Porus drew up on the south bank of the Jhelum River, and was set to repel any crossings. The Jhelum River was deep and fast enough that any opposed crossing would probably doom the entire attacking force. Alexander knew that a direct crossing would fail, so he found a suitable crossing, about 27 km (17 miles) upstream of his camp. The name of the place is ‘Kadee’. Alexander left his general Craterus behind with most of the army while he crossed the river upstream with a strong part of his army. Porus sent a small cavalry and chariot force under his son to the crossing.
According to sources, Alexander first encountered Porus’s son in the past, so the two men were not strangers. Porus’s son killed Alexander’s horse with one blow, and Alexander fell to the ground. Arrian also writing about the same encounter adds that “Other writers state that there was a fight at the actual landing between Alexander’s cavalry and a force of Indians commanded by Porus’s son, who was there ready to oppose them with superior numbers, and that in the course of fighting he (Porus’s son) wounded Alexander with his own hand and struck the blow which killed his (Alexander’s) beloved horse Buccaphalus.”

■ Information shown:

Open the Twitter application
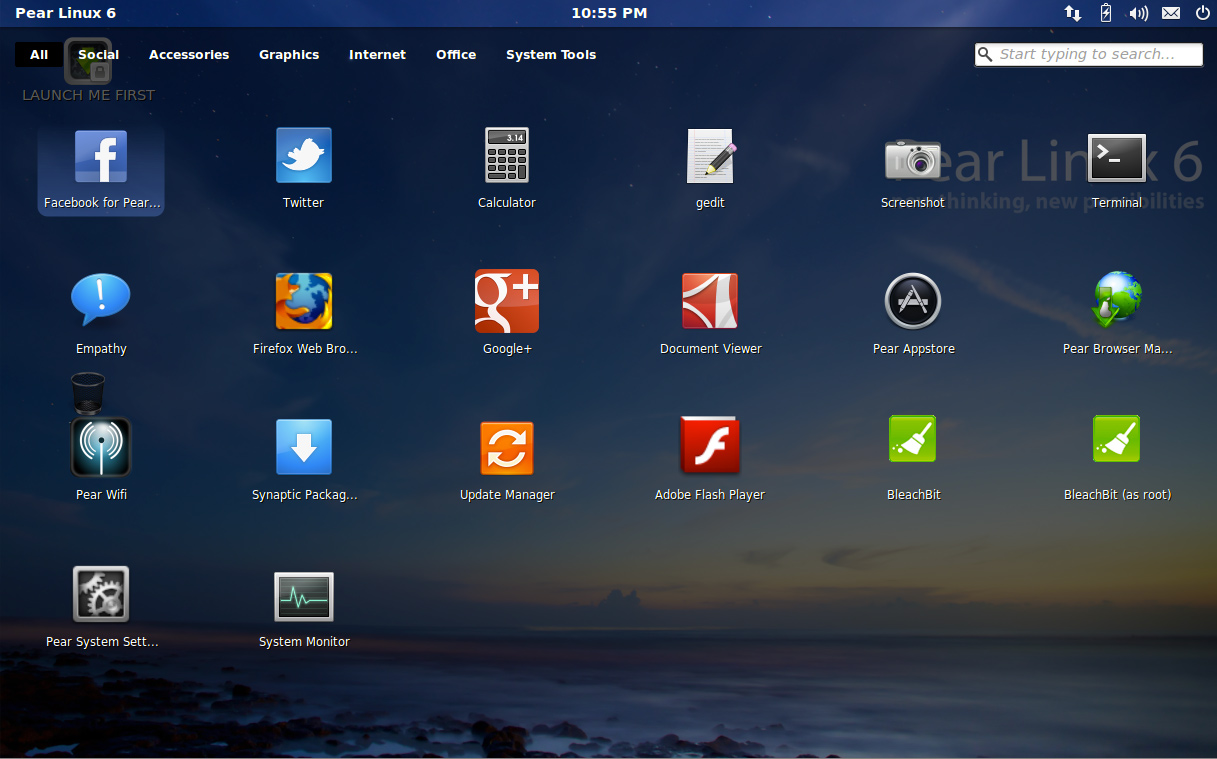The image size is (1217, 759). coord(303,168)
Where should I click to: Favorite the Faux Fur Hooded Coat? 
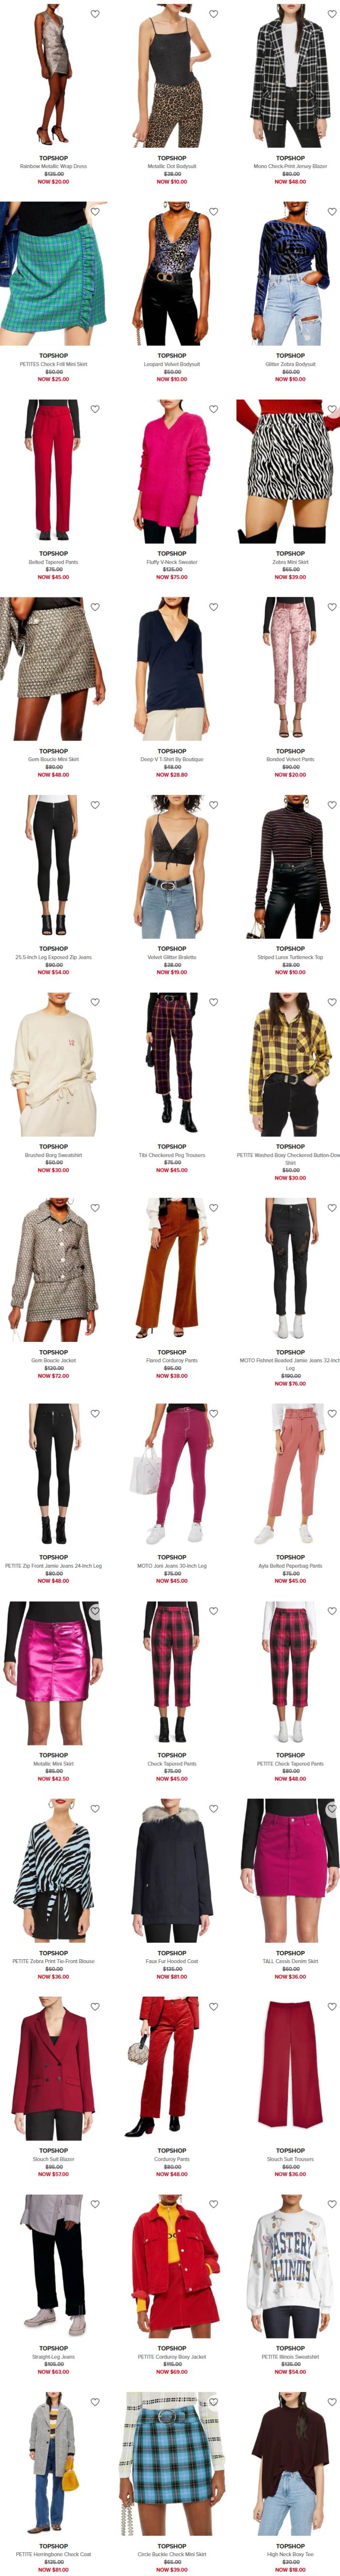(213, 1809)
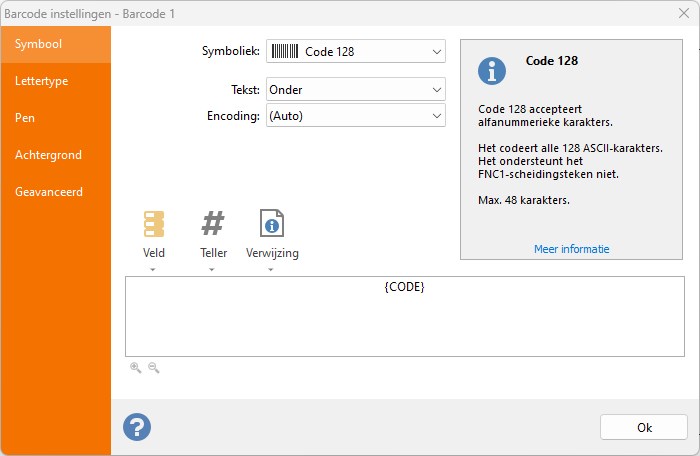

■ Problem set:
A: Answer these questions from the passage on the Jhelum crossing, one per line:
(i) About how far upstream of his camp did Alexander find his crossing point?
(ii) Which general did Alexander leave behind with most of the army?
(iii) According to the other writers quoted by Arrian, what was the name of Alexander's horse?
B: In the passage on the Jhelum crossing, write out the stretch from "Porus drew up" through "to the crossing." again, swapping "army" for "troops".

■ Problem solutions:
A:
(i) About 27 km (17 miles)
(ii) Craterus
(iii) Buccaphalus

B:
Porus drew up on the south bank of the Jhelum River, and was set to repel any crossings. The Jhelum River was deep and fast enough that any opposed crossing would probably doom the entire attacking force. Alexander knew that a direct crossing would fail, so he found a suitable crossing, about 27 km (17 miles) upstream of his camp. The name of the place is ‘Kadee’. Alexander left his general Craterus behind with most of the troops while he crossed the river upstream with a strong part of his troops. Porus sent a small cavalry and chariot force under his son to the crossing.